• [YOUR GOAL]: Where the word "This" shows up in the entries below, please copy the whole line.

[[ AVAILABLE RECORDS open ]]

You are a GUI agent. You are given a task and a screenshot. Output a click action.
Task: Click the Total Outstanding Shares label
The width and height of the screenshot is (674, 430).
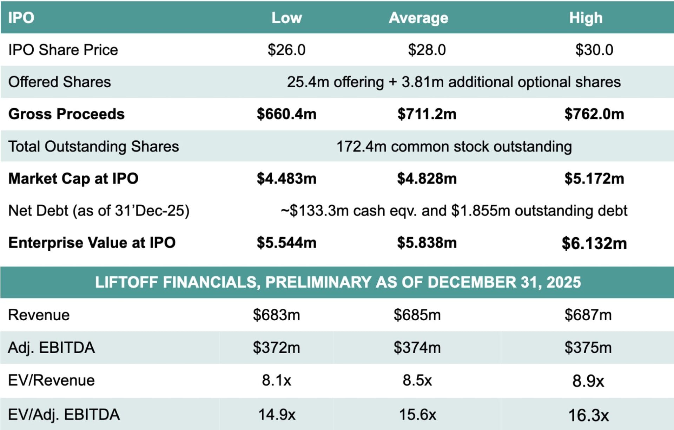point(93,146)
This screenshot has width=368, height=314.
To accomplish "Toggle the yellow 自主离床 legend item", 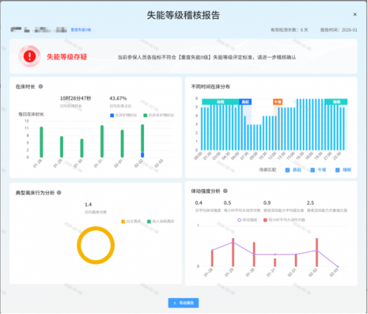I will [131, 222].
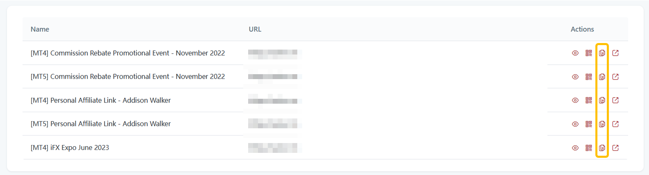Show QR code for MT5 Personal Affiliate Link
649x175 pixels.
pos(589,124)
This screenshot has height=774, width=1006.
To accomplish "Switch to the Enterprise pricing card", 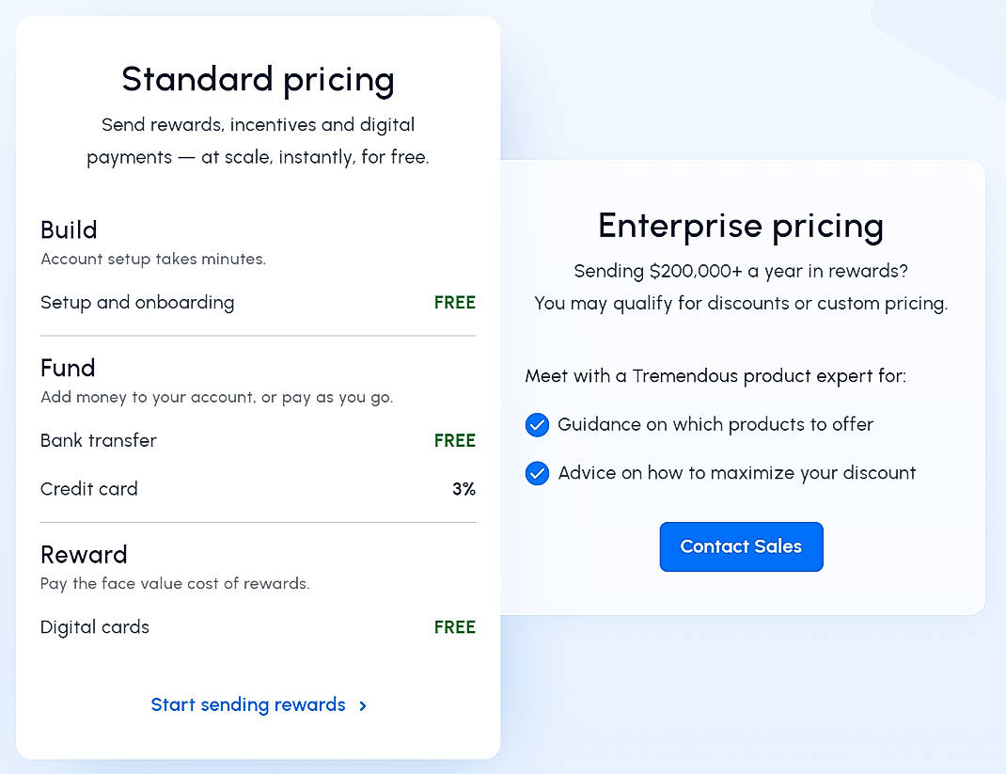I will tap(741, 226).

[[ AVAILABLE RECORDS closed ]]

• [EXERCISE RESULT]:
This screenshot has width=368, height=314.
This screenshot has height=774, width=1006.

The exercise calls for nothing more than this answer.